Nothing but the lines below from the one holding "Task: Expand the Rooms number dropdown" up to and including the one holding "Select Прошлый месяц" should be copied, exactly and without pictures.

# [Records supplied]
_ _ _ _

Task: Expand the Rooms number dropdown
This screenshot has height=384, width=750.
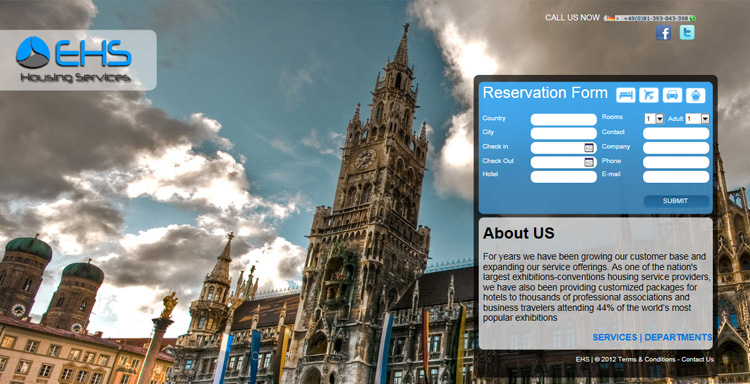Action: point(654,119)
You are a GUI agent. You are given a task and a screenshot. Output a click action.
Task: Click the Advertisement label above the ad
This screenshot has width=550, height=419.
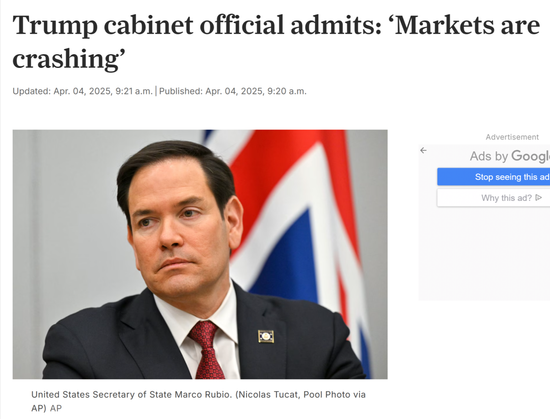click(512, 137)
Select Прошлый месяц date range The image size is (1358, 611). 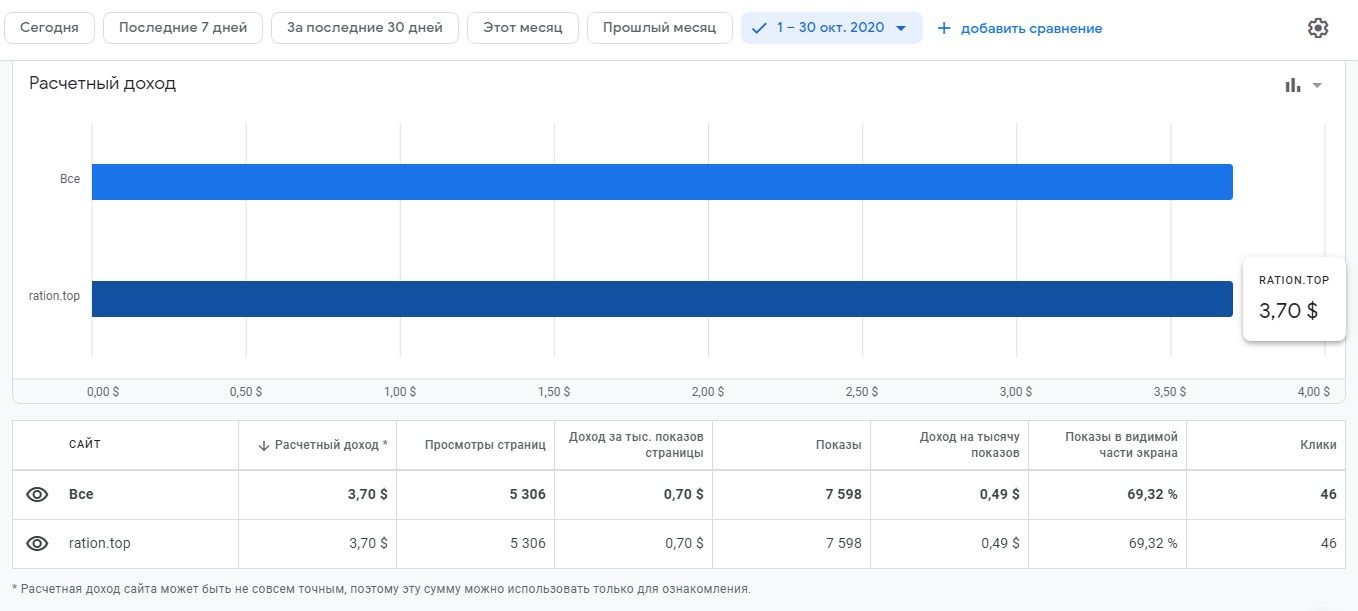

_ _ _ _

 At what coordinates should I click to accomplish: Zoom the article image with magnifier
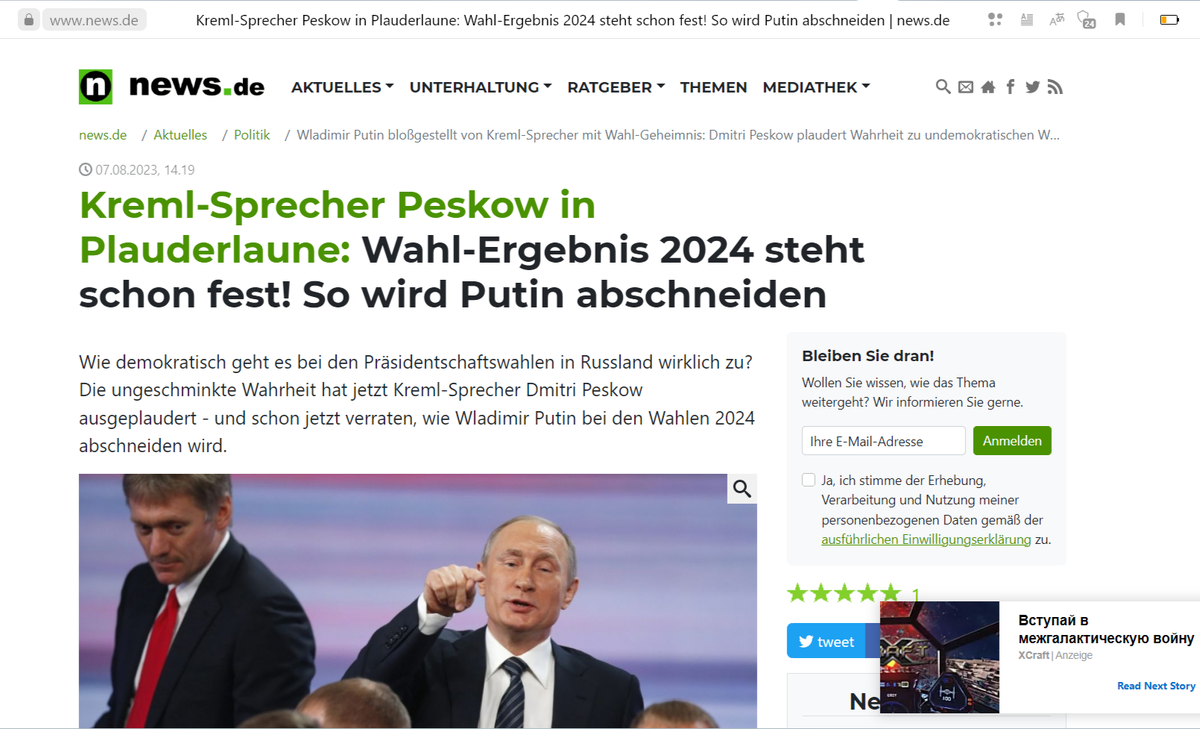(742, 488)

_ _ _ _

# [Solved problem]
Task: Expand the Rooms number dropdown
This screenshot has height=384, width=750.
Action: point(654,119)
You are a GUI agent. You are given a task and a screenshot. Output a click action.
Task: Click the Advertisement label above the ad
This screenshot has width=550, height=419.
click(512, 137)
Select Прошлый месяц date range The image size is (1358, 611). 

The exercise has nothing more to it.